An example of a thematic chapter that could have taken the place of a single-author one is a chapter on farm animals. Interesting things could have been said in such a chapter about literary representations of women’s relationship with domesticated animals valued for their reproductive capacities. Given the historic importance of “egg money” to rural women in Ireland, the link between women and hens (only briefly discussed in the book) could have formed a core part of such a chapter. The theoretical underpinnings for an analysis of this kind already exist in the scholarship of Irish eco-feminist literary scholars like Maureen O’Connor.
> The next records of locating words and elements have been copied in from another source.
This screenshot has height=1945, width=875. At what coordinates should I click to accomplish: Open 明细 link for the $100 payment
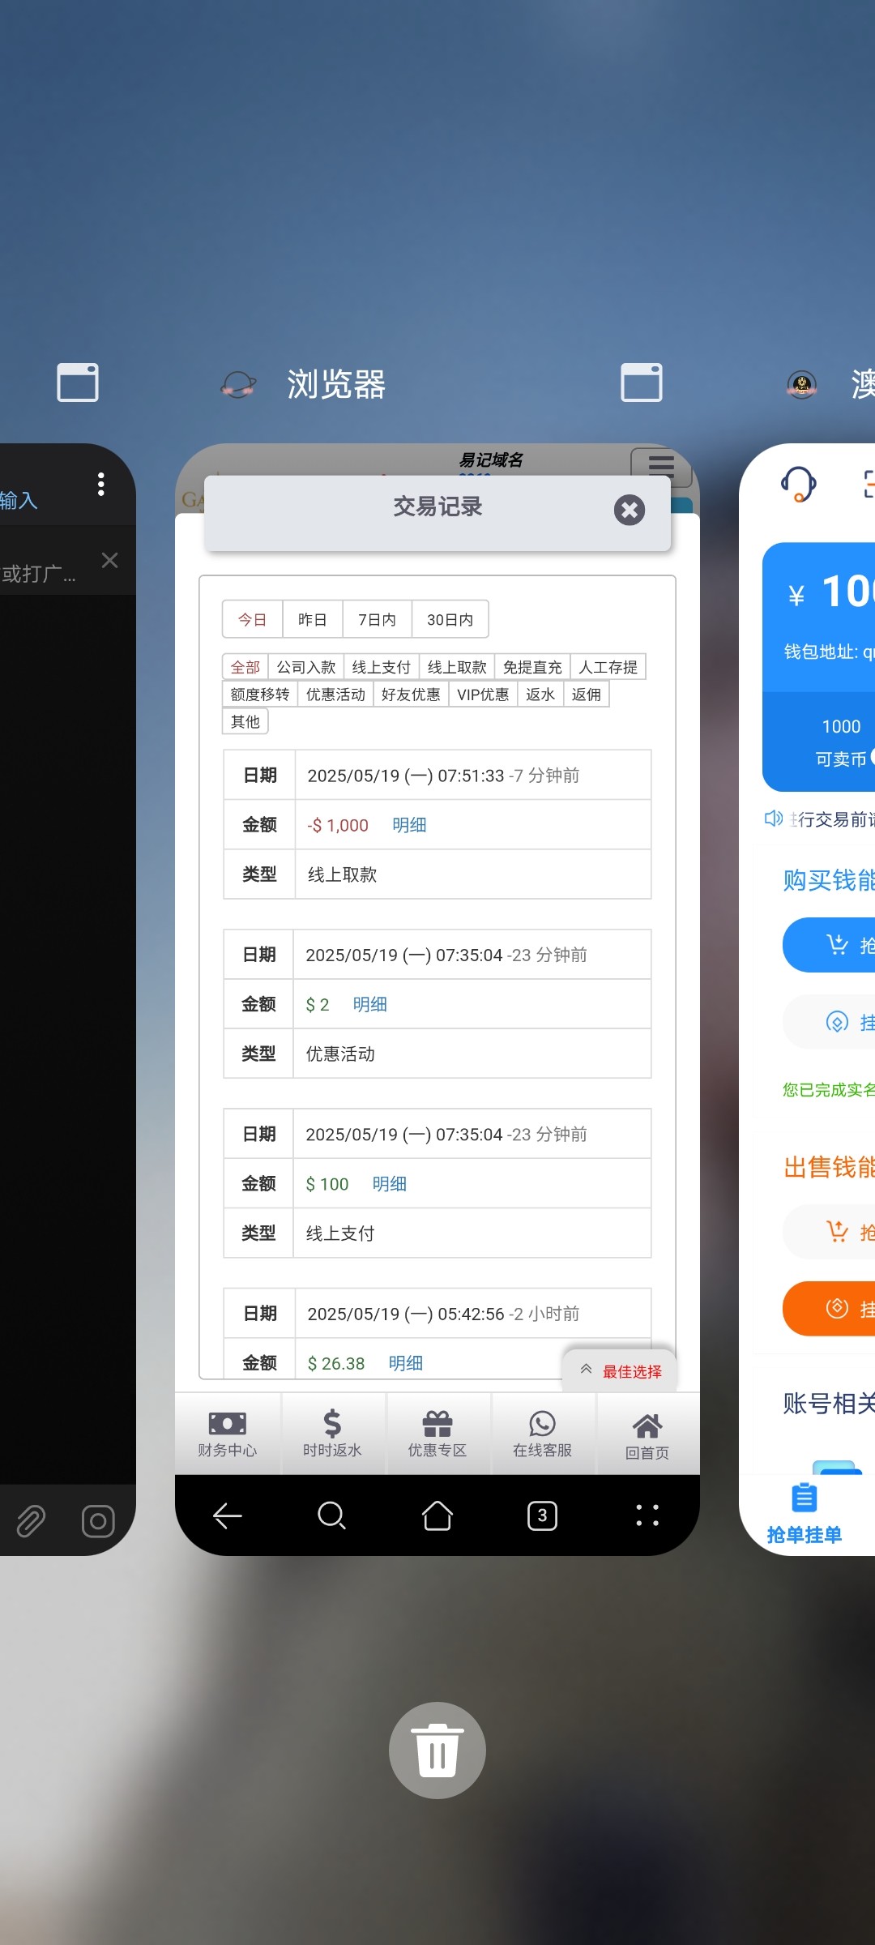(x=390, y=1184)
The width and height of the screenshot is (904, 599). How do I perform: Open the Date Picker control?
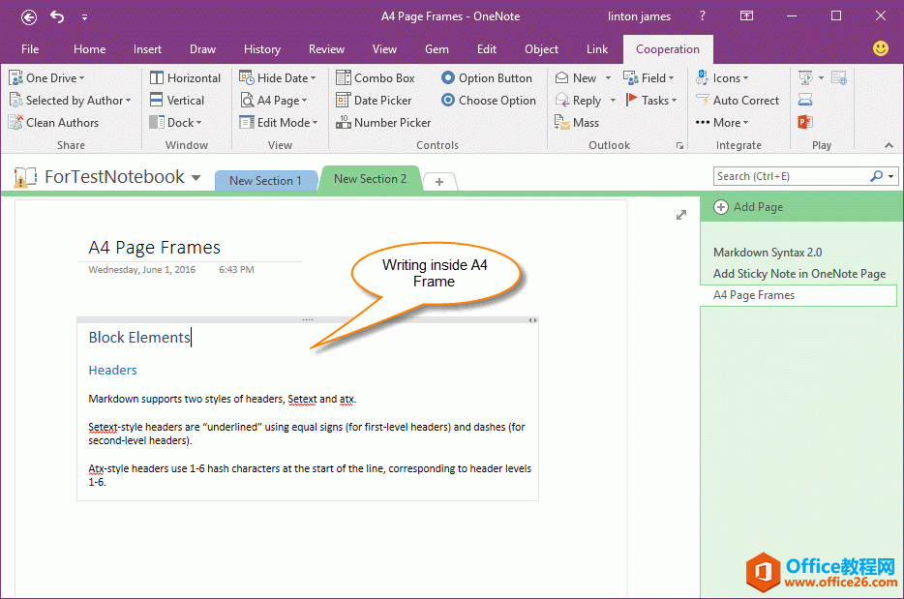374,101
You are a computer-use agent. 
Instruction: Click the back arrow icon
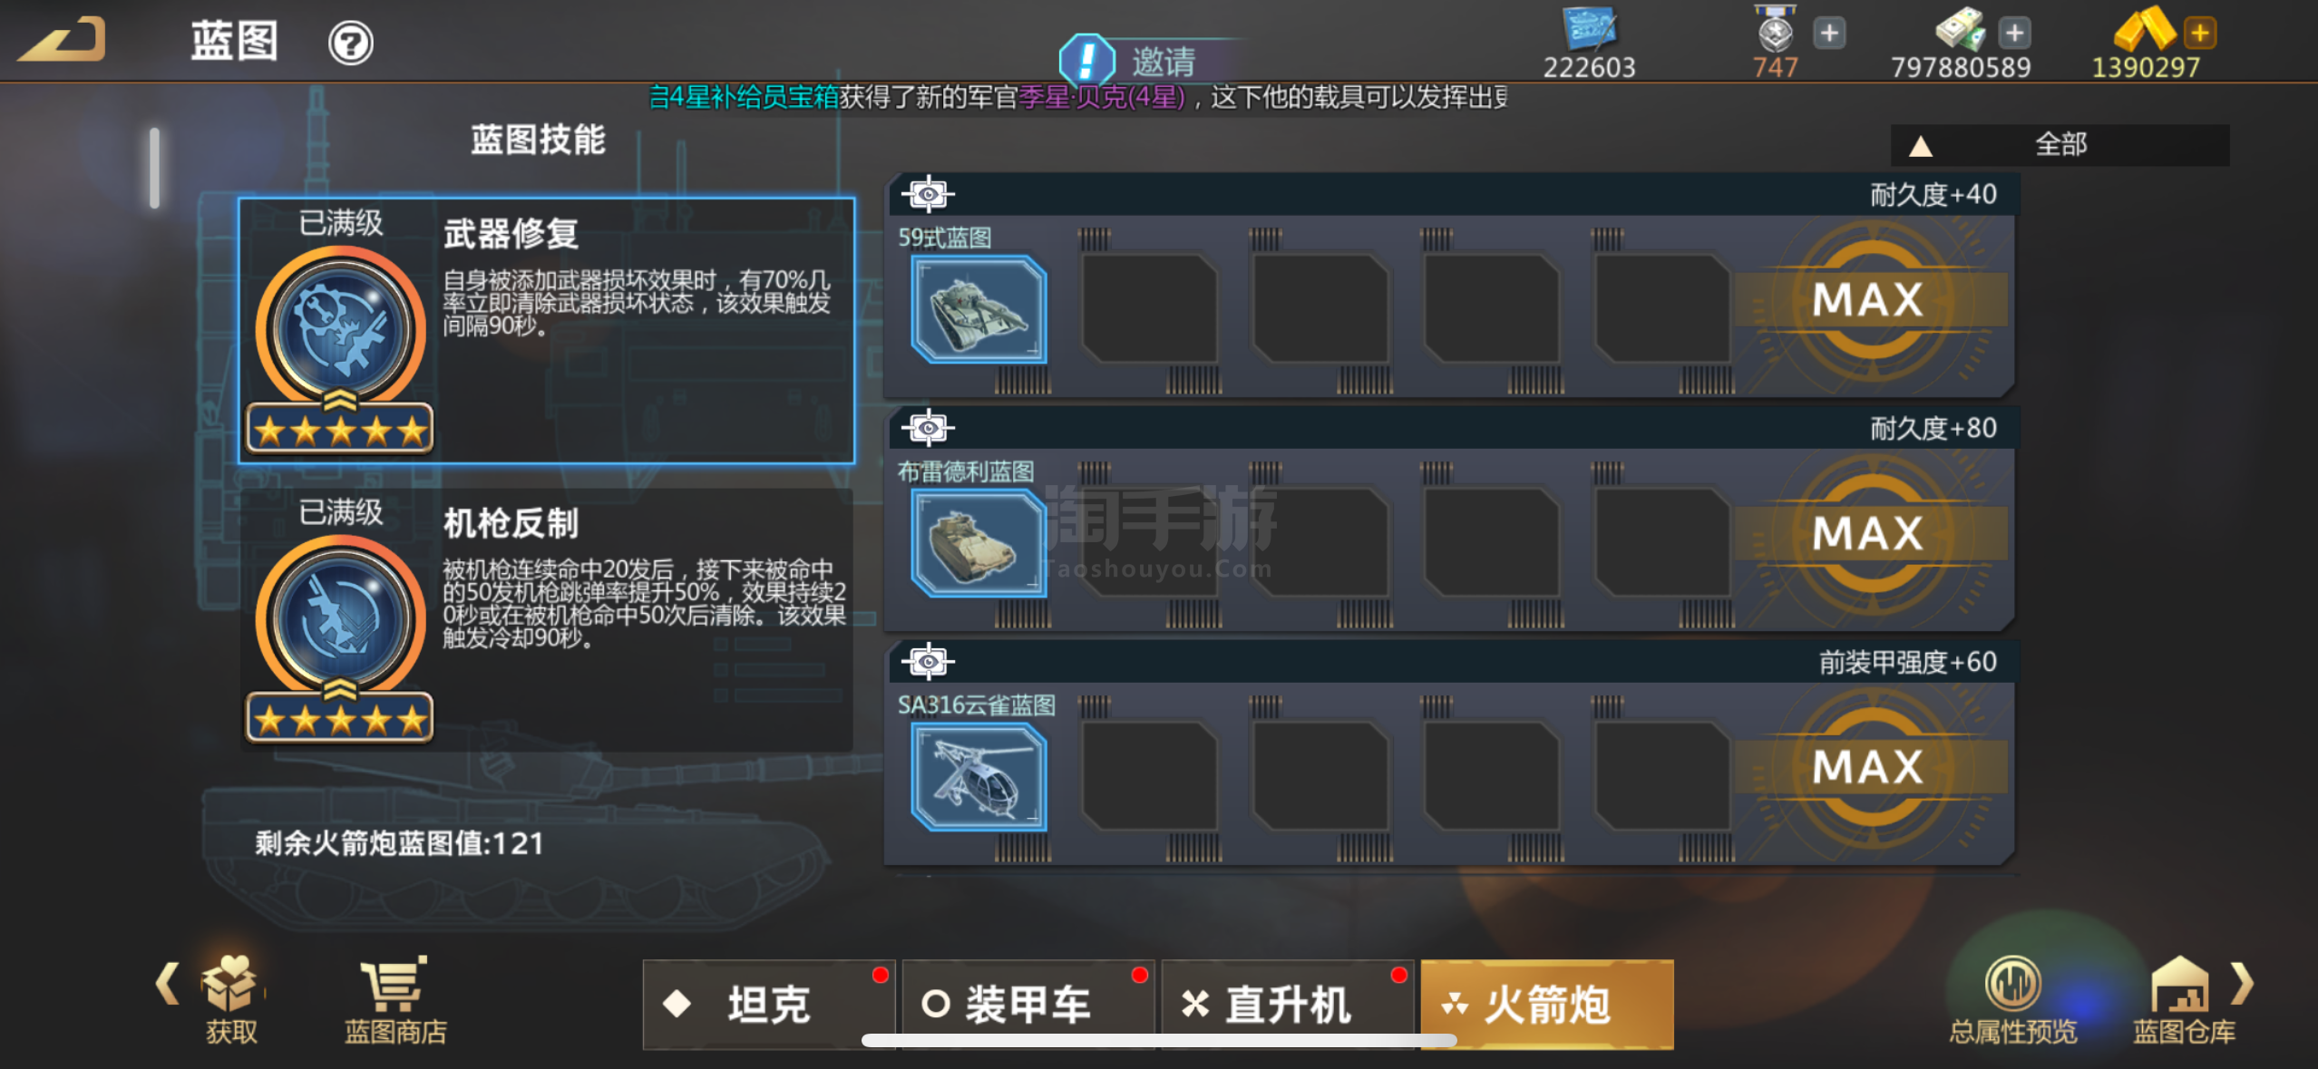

A wealth of material is covered in Farming in Modern Irish Literature, but it is unfortunate that its structure ensures that such gender-related questions as to whether different tropes emerge in female-authored Irish farm writing or whether women writers approach recurring tropes in different ways cannot be systematically addressed in Grene’s book.
Farm writing is not unique to Ireland. What is distinctive about Irish farm writing, as Grene points out in his introduction, is the sustained hold that the small family farm has on the Irish literary imagination. Notwithstanding a dramatic rural to urban demographic shift in twentieth century Ireland, Irish writers repeatedly return to the family farm as a setting and subject, whether this takes the form of the idyllic childhood recollections of Alice Taylor or Kevin Barry’s distinctively anti-pastoral short story “Animal Needs”. Grene concludes his book by stating that “the imaginative investment in farming, and the multiple ways in which Irish writers have responded to it through the last century” make it, in his view, a rich scholarly subject. In Farming in Modern Irish Literature, he has more than demonstrated this richness. With this ambitious publication, grounded in a sustained and dedicated engagement with Irish literature, Nicholas Grene has commenced a long overdue conversation about Irish farm writing.
Heather Laird is a lecturer in English at University College Cork. She is a postcolonial scholar whose research interests include theories and practices of resistance, particularly as they relate to land usage, and Irish culture since the early nineteenth century. Her publications include Subversive Law in Ireland, 1879-1920 (2005) and Commemoration (2018). She is an editor of Síreacht: Longings for Another Ireland, a series of short texts that critique received wisdom and explore the potential of ideas commonly dismissed as utopian.